Ha sido todo un orgullo competir con cortos tan buenos. Jorge Blas tenía razón y la sigue teniendo. La competencia estimula la creatividad y hace que hagamos mejores obras. Yo no querría competir con cortos basura, quiero competir con los mejores y que los mejores me derroten, así querré superarme, hacer las cosas mejor, crecer y no rendirme.

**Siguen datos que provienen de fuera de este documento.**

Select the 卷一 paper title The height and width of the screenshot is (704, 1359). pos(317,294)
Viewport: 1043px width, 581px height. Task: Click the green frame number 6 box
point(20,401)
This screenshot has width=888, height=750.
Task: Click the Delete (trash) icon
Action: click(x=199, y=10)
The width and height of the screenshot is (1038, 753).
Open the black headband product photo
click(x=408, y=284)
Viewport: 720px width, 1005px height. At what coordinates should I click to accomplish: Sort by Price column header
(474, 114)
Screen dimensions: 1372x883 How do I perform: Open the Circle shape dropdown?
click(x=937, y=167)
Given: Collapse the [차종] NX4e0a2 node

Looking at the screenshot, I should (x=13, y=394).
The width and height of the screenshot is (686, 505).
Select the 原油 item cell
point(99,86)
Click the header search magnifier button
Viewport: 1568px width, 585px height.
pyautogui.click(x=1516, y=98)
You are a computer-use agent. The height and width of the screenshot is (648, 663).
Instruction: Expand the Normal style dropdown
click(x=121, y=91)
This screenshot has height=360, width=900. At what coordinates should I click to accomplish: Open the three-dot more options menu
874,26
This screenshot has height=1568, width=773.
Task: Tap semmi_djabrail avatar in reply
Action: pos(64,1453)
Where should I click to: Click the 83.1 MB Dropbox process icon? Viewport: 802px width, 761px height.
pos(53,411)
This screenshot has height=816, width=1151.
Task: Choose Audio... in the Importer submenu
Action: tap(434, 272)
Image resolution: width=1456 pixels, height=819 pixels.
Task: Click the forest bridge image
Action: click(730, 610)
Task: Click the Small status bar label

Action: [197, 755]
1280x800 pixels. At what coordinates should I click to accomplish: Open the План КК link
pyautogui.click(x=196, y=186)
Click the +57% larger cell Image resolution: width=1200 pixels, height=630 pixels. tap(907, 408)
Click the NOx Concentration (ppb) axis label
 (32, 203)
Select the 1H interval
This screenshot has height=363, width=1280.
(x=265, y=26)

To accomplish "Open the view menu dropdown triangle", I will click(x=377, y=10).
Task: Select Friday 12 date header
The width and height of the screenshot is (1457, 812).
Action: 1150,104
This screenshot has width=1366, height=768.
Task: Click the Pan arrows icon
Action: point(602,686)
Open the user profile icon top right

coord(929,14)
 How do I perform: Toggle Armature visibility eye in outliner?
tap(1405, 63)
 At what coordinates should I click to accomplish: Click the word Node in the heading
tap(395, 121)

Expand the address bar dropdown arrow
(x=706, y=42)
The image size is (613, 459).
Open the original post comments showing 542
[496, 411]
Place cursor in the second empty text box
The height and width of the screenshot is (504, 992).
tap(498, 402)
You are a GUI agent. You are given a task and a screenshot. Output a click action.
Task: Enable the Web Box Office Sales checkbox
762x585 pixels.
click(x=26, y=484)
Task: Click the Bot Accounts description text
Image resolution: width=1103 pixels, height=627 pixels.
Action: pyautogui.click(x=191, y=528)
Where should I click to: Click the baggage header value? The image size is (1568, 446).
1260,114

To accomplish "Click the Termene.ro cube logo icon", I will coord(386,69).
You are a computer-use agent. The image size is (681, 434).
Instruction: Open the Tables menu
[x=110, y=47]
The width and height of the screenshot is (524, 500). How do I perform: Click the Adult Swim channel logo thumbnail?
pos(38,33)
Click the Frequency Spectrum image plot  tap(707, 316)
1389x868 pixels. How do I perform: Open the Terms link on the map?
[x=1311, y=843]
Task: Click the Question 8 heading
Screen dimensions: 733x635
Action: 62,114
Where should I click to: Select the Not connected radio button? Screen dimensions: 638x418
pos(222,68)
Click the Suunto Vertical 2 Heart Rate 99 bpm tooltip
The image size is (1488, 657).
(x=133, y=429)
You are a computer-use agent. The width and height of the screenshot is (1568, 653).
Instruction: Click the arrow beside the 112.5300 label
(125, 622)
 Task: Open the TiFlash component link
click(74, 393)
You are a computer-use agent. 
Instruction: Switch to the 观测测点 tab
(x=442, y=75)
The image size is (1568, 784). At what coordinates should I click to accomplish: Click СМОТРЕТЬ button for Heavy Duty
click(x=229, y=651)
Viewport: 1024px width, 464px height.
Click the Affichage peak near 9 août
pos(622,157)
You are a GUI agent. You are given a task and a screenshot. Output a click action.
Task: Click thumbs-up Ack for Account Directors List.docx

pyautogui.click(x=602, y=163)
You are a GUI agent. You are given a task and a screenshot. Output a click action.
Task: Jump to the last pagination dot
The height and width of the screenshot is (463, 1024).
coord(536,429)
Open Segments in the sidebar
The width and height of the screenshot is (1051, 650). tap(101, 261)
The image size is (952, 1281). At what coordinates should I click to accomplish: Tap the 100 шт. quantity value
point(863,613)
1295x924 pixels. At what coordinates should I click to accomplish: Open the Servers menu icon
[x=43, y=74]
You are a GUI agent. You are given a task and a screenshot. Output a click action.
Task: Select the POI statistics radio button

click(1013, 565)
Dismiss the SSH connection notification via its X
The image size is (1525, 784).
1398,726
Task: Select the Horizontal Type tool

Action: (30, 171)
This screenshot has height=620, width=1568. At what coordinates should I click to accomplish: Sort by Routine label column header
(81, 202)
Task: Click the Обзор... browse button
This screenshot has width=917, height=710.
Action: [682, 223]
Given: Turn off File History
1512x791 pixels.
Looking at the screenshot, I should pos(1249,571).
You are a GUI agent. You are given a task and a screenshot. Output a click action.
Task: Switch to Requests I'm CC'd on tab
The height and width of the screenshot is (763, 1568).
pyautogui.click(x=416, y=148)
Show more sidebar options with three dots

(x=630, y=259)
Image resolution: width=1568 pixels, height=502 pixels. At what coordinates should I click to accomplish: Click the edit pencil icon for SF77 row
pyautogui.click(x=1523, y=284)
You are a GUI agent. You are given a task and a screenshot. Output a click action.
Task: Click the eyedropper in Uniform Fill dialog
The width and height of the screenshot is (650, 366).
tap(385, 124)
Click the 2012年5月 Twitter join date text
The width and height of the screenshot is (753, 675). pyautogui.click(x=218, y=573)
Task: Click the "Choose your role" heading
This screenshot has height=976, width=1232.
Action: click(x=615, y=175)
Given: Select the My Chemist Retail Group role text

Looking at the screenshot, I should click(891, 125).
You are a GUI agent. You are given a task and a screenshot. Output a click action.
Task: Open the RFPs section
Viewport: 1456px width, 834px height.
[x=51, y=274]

Eso me lleva a decir dos cosas: Estoy orgullosísimo de que los presos de Daroca hayan elegido por unanimidad a Perceval como mejor corto para el premio Intramuros. Me llena mucho más ese premio que el de cualquier jurado, porque ellos no tienen nada que perder y podrían dárselo a cualquiera. Yo estuve hace un año dándoles una charla sobre cine, como tantos otros cortometrajistas de la tierra, y fue un auténtico placer y la mejor experiencia en cuanto a conversaciones de cine que he tenido – exceptuando, claro está, las que Víctor Berlín y yo tenemos –. Sin embargo, no puedo más que sorprenderme por la decisión del jurado al premiar a un corto tan amateur, poco trabajado, en absoluto fresco y deslabazado como Cuídala bien. No es una reacción de “Pablo se pica porque no ha ganado”, en absoluto, estoy más que contento con que se haya recompensado la producción del corto, con eso me bastaba, ya llevo unos cuantos años de festival en festival y los premios, llega un punto, en que te la sudan. No me esperaba ganar en Fuentes, ni mucho menos, y Javier Macipe, el director de Cuídala bien, bien sabe que me acerqué a darle la enhorabuena y que le ofrecí que cualquier cosa que necesitara no tenía más que pedirla. Creo que Javier hará dentro de un par de años un corto apabullante, toda una sorpresa, pero no creo que este fuera el mejor corto de este año. Si había un corto ganador era El talento de las moscas. Si no podía ganar al ser una ópera prima, deberían haberle dado una mención especial, porque que una ópera prima tenga tantísima calidad es absolutamente increíble. Deberían haberse saltado todas las normas y dárselo a ella.
Sigo creyendo lo que Jorge dijo y hay que hacer cortos de calidad, hay que superar y hay que apoyar los cortos con un trabajo concienzudo detrás. Cualquiera de los tres favoritos que he dicho se merecía ganar.